What to work on
Please print nothing but the lines from the one containing "Image resolution: width=682" to the final line below, exactly, and no pictures.

════════

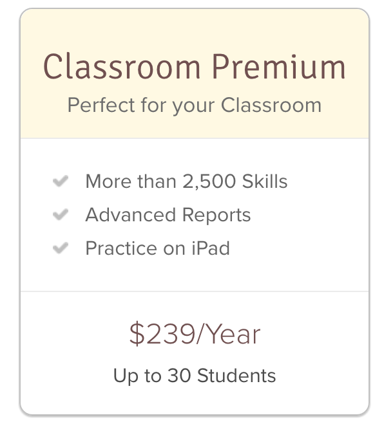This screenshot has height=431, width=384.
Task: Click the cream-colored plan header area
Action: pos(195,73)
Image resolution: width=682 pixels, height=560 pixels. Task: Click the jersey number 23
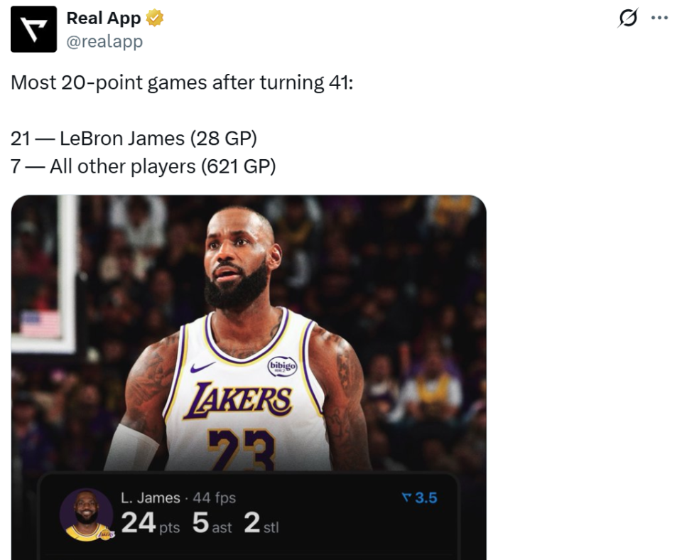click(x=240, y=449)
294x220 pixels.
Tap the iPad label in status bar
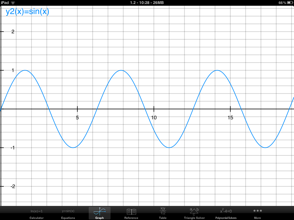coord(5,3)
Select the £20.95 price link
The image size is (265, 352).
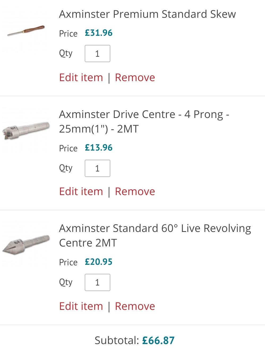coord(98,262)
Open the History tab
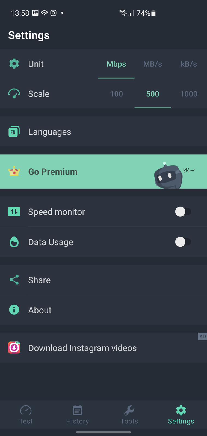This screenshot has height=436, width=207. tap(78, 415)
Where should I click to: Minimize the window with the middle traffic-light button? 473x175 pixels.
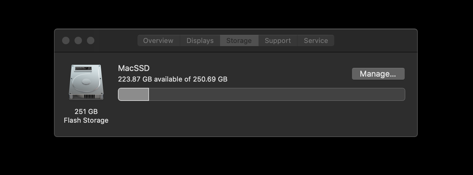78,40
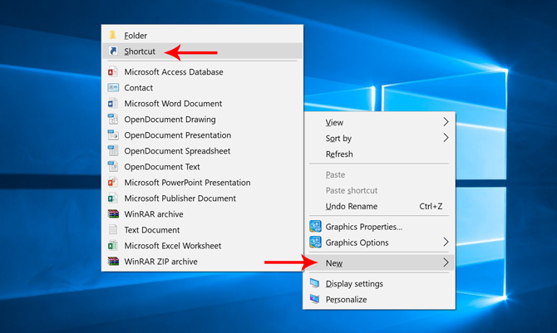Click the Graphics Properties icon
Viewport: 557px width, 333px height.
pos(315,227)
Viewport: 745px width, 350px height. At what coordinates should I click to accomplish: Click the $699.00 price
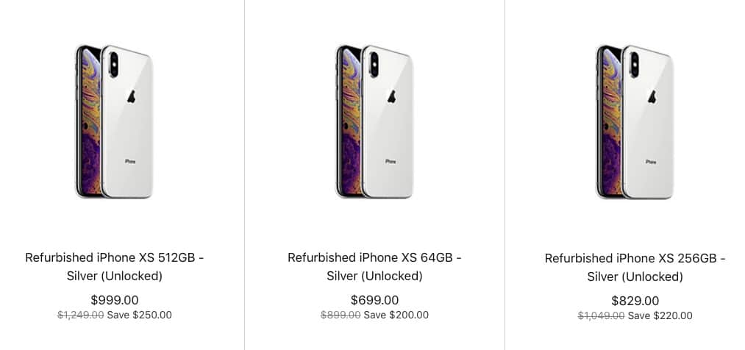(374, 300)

════════

Exercise output
Image resolution: width=682 pixels, height=560 pixels. Task: Click the jersey number 23
click(x=240, y=449)
294x220 pixels.
Tap the iPad label in status bar
coord(5,3)
Select the £20.95 price link
The image size is (265, 352).
coord(98,262)
Open the History tab
This screenshot has height=436, width=207. tap(78, 415)
Where should I click to: Minimize the window with the middle traffic-light button? 473x175 pixels.
78,40
Click the Graphics Properties icon
Viewport: 557px width, 333px height.
pos(315,227)
Viewport: 745px width, 350px height. At what coordinates should I click to accomplish: Click the $699.00 price
(374, 300)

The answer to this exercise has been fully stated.